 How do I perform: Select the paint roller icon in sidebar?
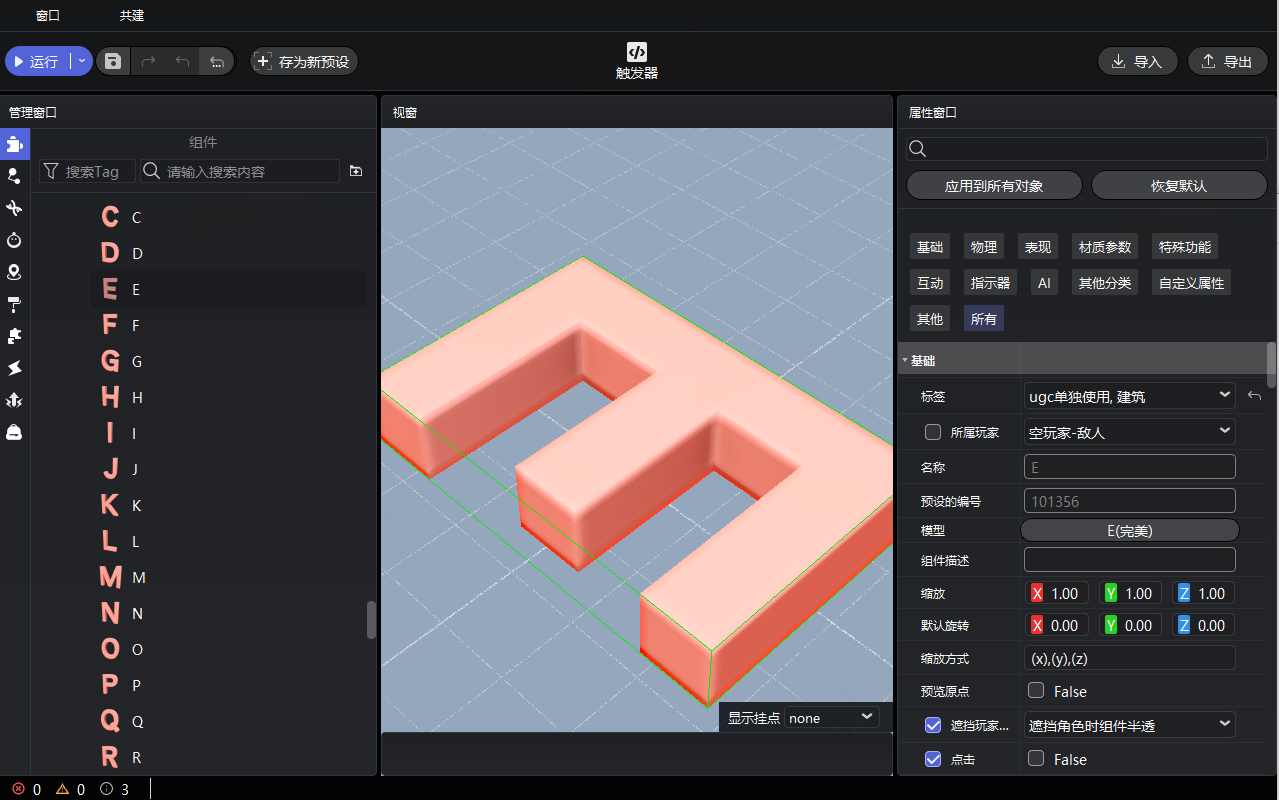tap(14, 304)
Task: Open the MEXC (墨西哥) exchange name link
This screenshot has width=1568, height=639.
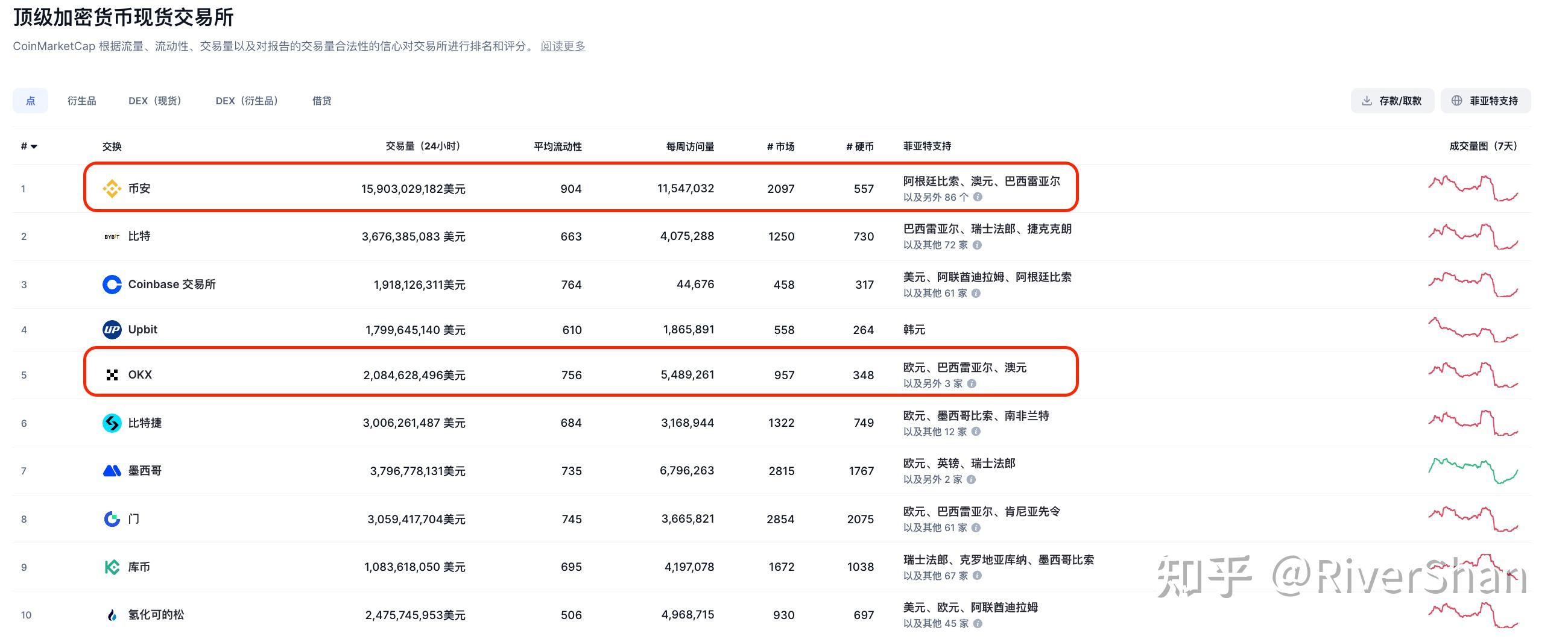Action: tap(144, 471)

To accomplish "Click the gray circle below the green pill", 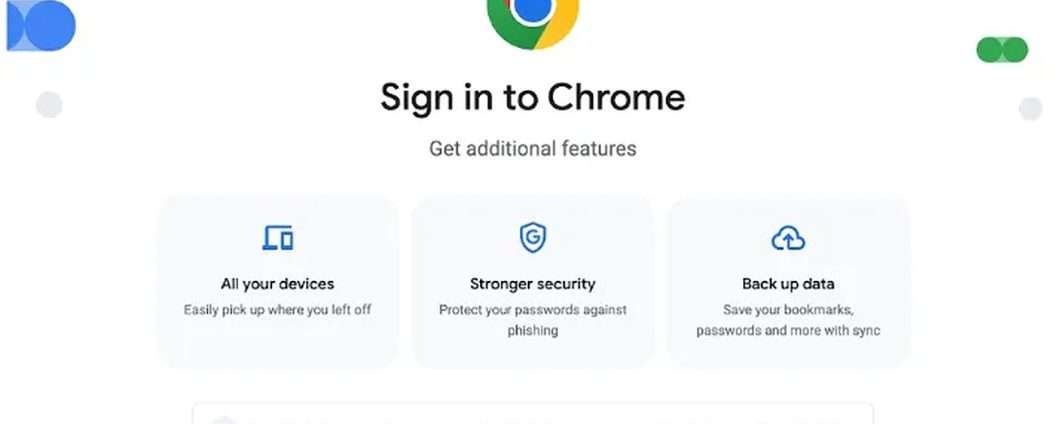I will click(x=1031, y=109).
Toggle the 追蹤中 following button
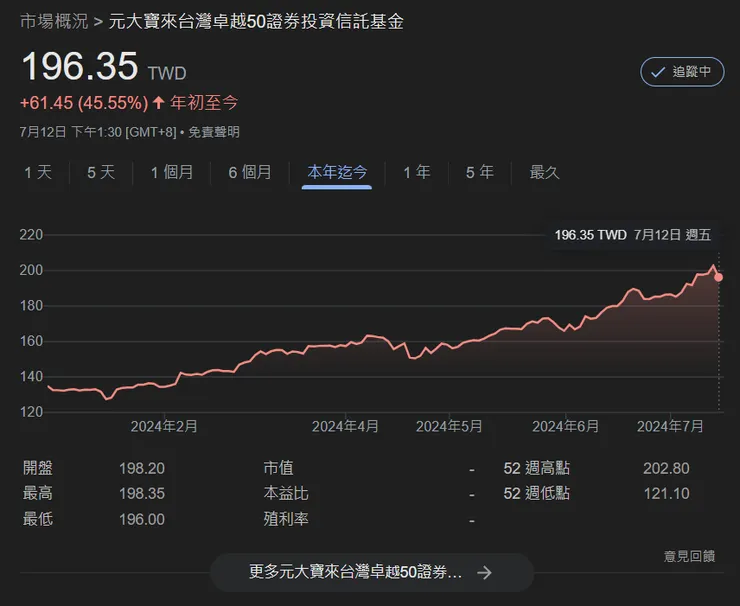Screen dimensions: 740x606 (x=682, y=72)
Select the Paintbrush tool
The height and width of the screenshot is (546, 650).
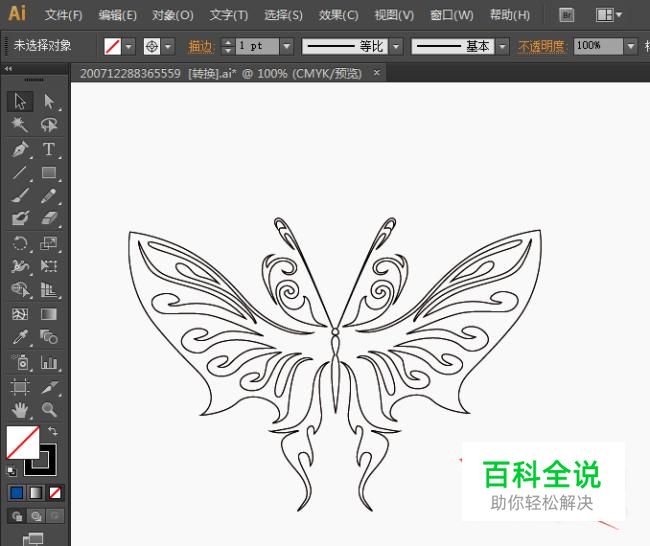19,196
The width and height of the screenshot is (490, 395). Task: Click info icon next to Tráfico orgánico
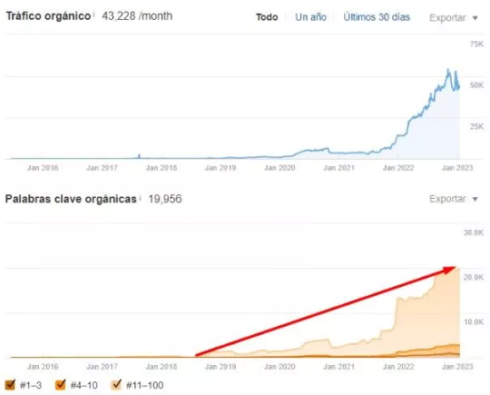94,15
---
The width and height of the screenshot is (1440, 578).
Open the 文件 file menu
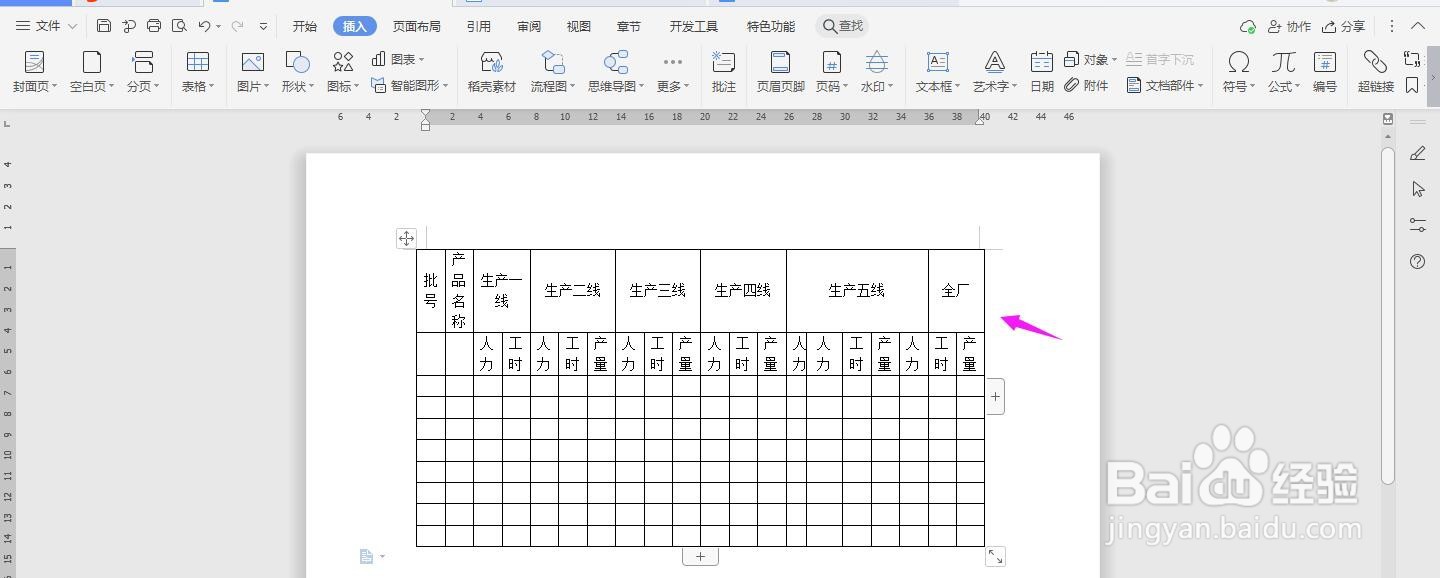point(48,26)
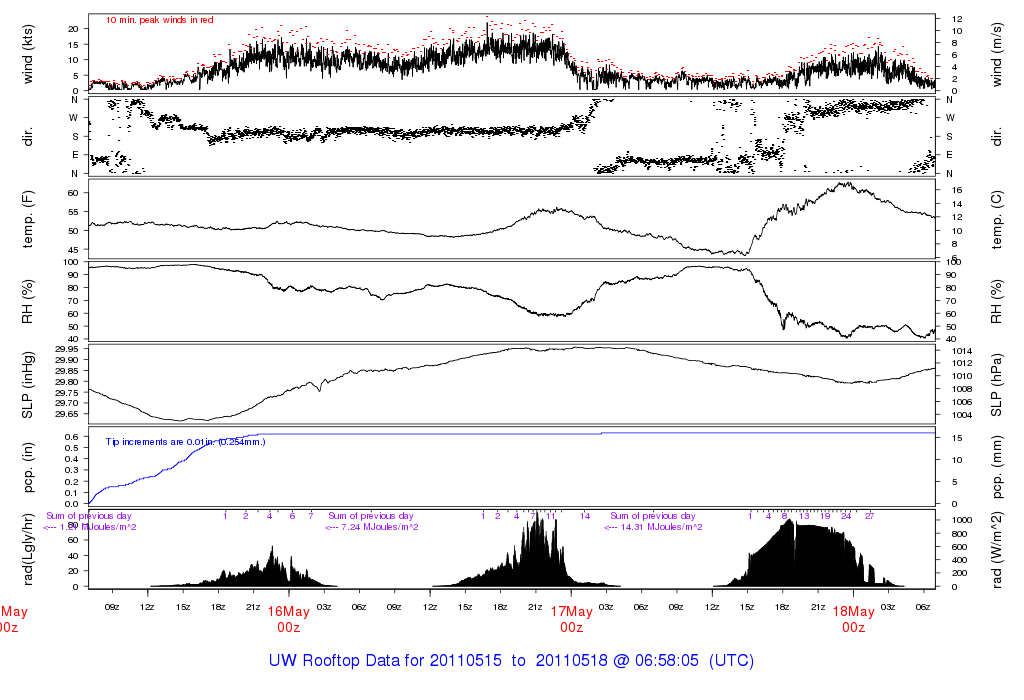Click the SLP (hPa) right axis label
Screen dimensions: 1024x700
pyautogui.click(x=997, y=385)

> JOB: Output the rows between the line containing "The width and height of the screenshot is (1440, 578)." and the line containing "pyautogui.click(x=997, y=385)", inclusive, as a numbered list without blank lines. Omit the pictures.

> OUTPUT OF THE EXERCISE:
1. The width and height of the screenshot is (1440, 578).
2. Open the 文件 file menu
3. point(48,26)
4. Click the SLP (hPa) right axis label
5. Screen dimensions: 1024x700
6. pyautogui.click(x=997, y=385)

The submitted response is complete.